- Source records:
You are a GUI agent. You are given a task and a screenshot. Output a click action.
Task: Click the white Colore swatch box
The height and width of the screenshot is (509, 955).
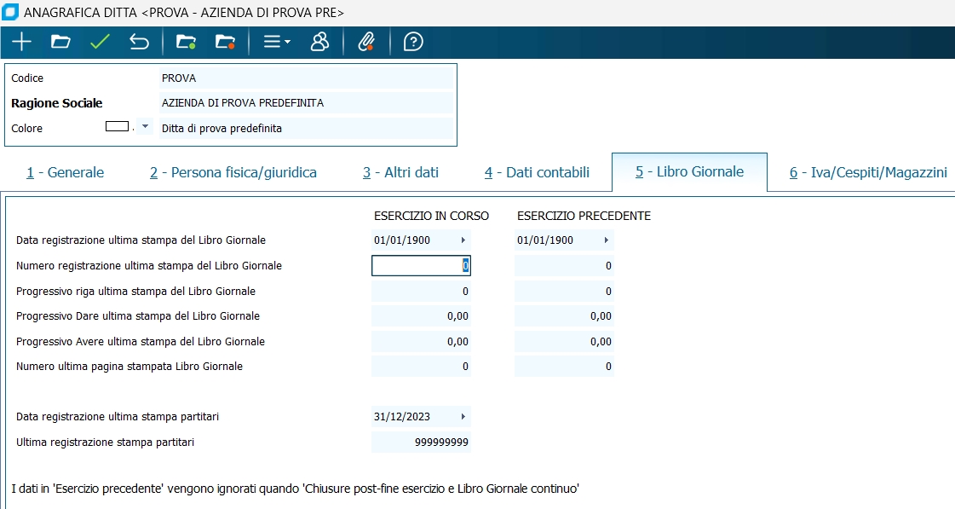[x=117, y=126]
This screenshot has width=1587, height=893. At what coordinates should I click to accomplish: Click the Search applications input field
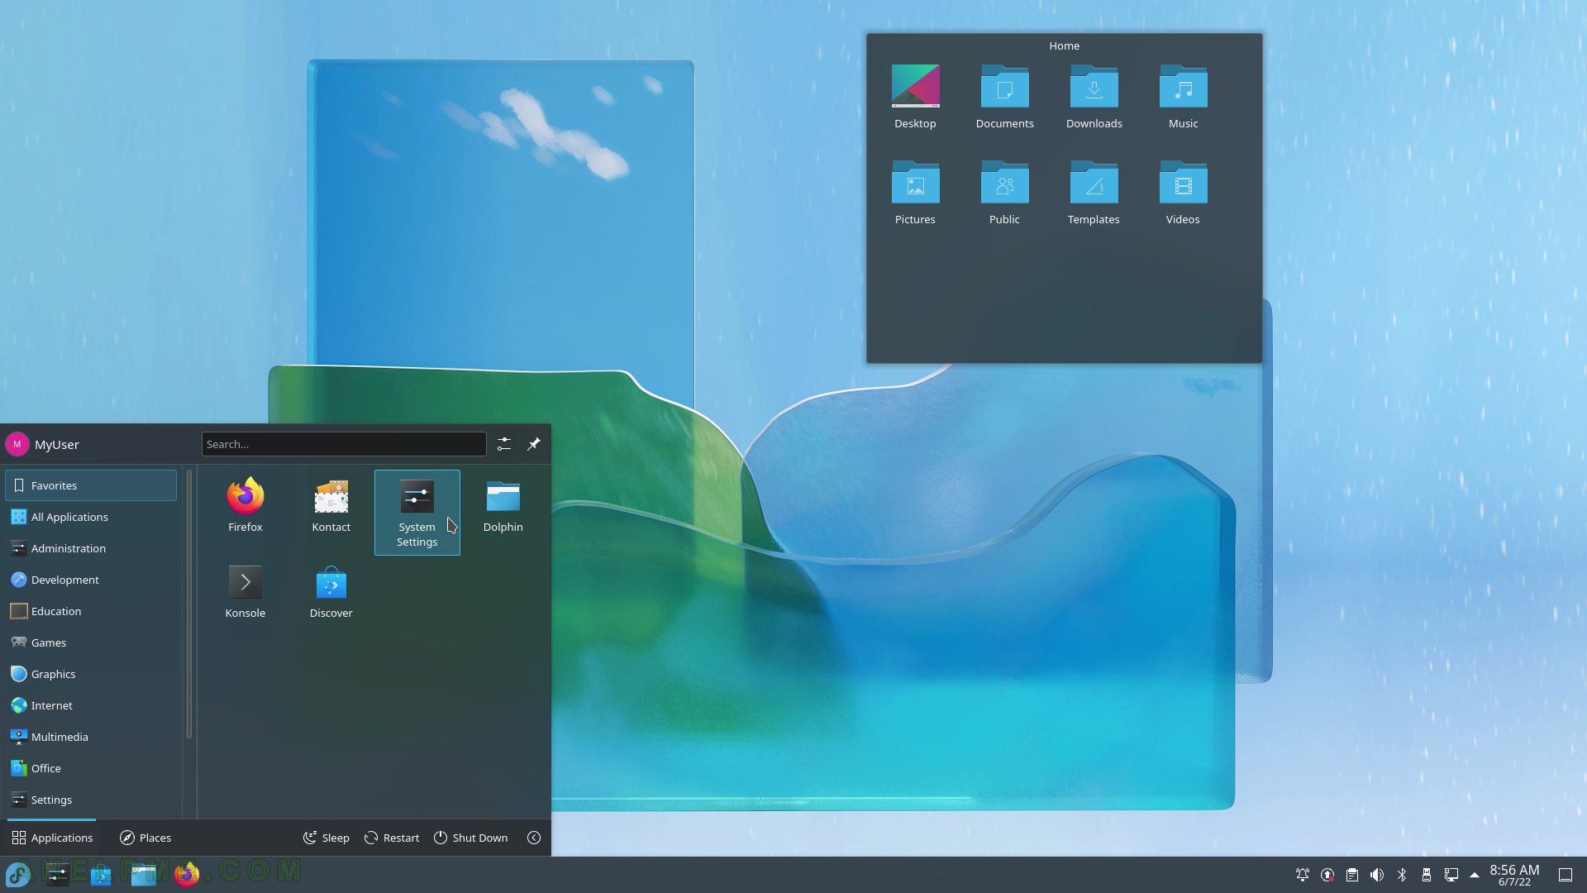pyautogui.click(x=342, y=444)
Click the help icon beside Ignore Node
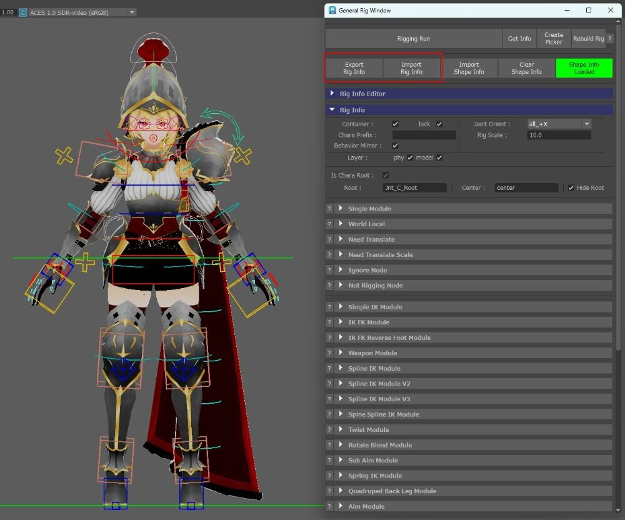The height and width of the screenshot is (520, 625). point(329,270)
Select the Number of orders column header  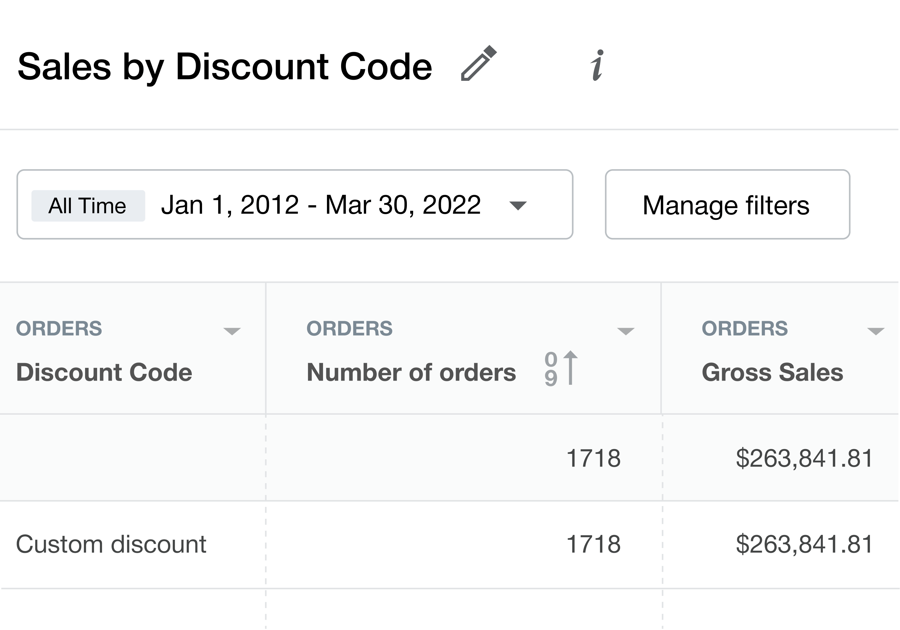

- Exercise instructions: The material above is to be repeated word for word, with no images kept.

- Output:
You are a GUI agent. You are given a task and a screenshot. Output a click action.
Task: Click the white Colore swatch box
The height and width of the screenshot is (509, 955).
[x=117, y=126]
This screenshot has width=1587, height=893. At what coordinates should I click to accomplish: Click the Search applications input field
pyautogui.click(x=342, y=444)
Click the help icon beside Ignore Node
The height and width of the screenshot is (520, 625). point(329,270)
Select the Number of orders column header  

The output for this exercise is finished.